Good luck on your backyard!

Penny H said...

Beautiful courtyard!
I have this same look in my backyard except I used flagstone instead concrete. The thyme has been growing for 6 years or so and I now need to trim it back because it is covering so much of the stone. I too have the weed problem and do the same... spend an afternoon getting them out and keep on top of them afterwards. I have tried a few other ground covers and the thyme is the best under foot and the smell is heavenly. The overall look is beautiful but it does require maintenance. In the end it is so worth it!

Eileen said...

Penny,

I agree. There's definitely some maintenance, but it's worth it. I'll bet your patio is gorgeous with the flagstone.

Fishtail Cottage said...

Love this post - the colors are beautiful! I host a garden party that returns The first week of May, hope to see you link up sometime....you have a lot to share! xoxo tracie

Fishtail Cottage said...

Ps -curious what you planted? Is it all thyme? Would love to know what you planted & if you are still happy w/your choices?
-tracie

Anne @ anneschmall at hotmail . com said...

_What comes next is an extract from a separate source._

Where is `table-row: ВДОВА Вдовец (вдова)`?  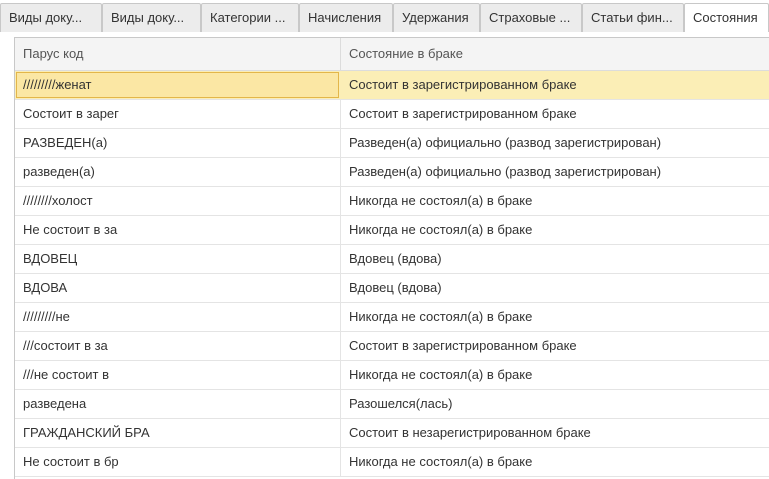
table-row: ВДОВА Вдовец (вдова) is located at coordinates (392, 288).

I love this idea, we have a garden on the north side of our house that has a stone path in it, currently it is pebble rocks but I would love to put in large slab rock and then something in between. What state are in you in, I'm trying to figure out if thyme would be something that would grow in my area or not.

Bklynebeth said...

What is the one called that has the purple flowers? Gorgeous!!

Eileen said...

I believe the purple one is the creeping thyme.

thistlewoodfarm said...

Someone sent me this link because I am trying to decide what to plant between my pavers.

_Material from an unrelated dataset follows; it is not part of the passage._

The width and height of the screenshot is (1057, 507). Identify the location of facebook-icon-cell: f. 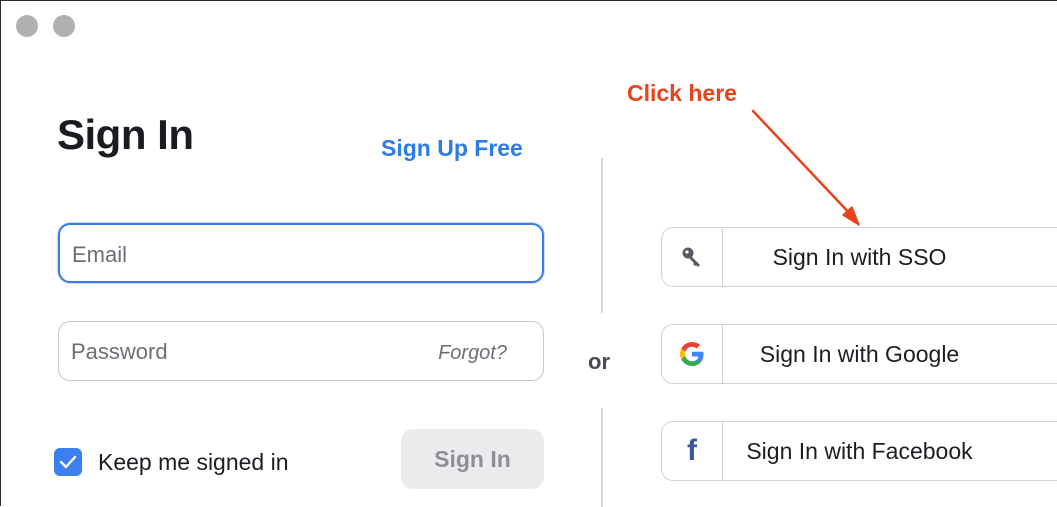
(692, 451).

What is the name of the plant with the dark green leaves.

blessings,
karianne

Eileen said...

Karianne,

The darkest leaved thyme in the picture is the Elfin thyme.

Good luck with your project!
Eileen

D Cabral said...

Beautiful!!! Are the types of thyme you used edible/culinary thyme, as well as decorative? Would love to know, since I am also embarking on a backyard redo AND a culinary garden. Thank. :-)

Rosie said...

Just found a photo of yours on Pinterest (http://pinterest.com/pin/5488830766895345/) and I came by to say how utterly gorgeous your courtyard looks. So inspiring!

Anonymous said...

WONDERFUL FANTASTIC! I WILL LIKE TO DO IN MY LARGE FARM. LIVE IN SOUTHERN BRAZIL AND HERE IS ICE ON THE FLOOR DURING WINTER!!
  COLD TO RESIST THIS PLAN?
WHAT IS THE NAME OF PLANT?
SORRY FOR BAD ENGLISH.
marcosandredaluz@yahoo.com.br

Eileen said...

A clima aqui e bem paricido ao Sul de Brasil. Ha muitos tipos de "Thyme" plantado--elfin,wooly, mother of thyme e otros tambem. Descupe, eu nao se os nomes em Portugues. Acho que creceria bem in seu lugar. Eu morei em Porto Alegre 20 anos atraz. Boa sorte com seu projeto. Me descupe pelo mal Portugues.

Anonymous said...

How did you start them? From seeds? Also where did you buy it from

Anonymous said...

How did you start them? From seeds? Also where did you buy it from

Eileen said...

No, they weren't from seeds. I just used flats of thyme and broke each plant into at least 2-3 smaller plants. I just got them from our local nursery.

Anonymous said...

Where are you located? I'm in Cleveland Ohio and wanted to know if this will work in my climate.

Lizzard said...

How did you make the "stones"?

Anonymous said...

You can use hydrogen peroxide in your fountain, it clears it up and turns back into oxygen so it doesn't hurt any wild life

kalsti said...

Eileen I love your patio! Beautiful job. Could you please let me know how you painted the concrete? (What type of paint, colors, etc.) The "rock" seems to have multi colors and I wondered how you did that.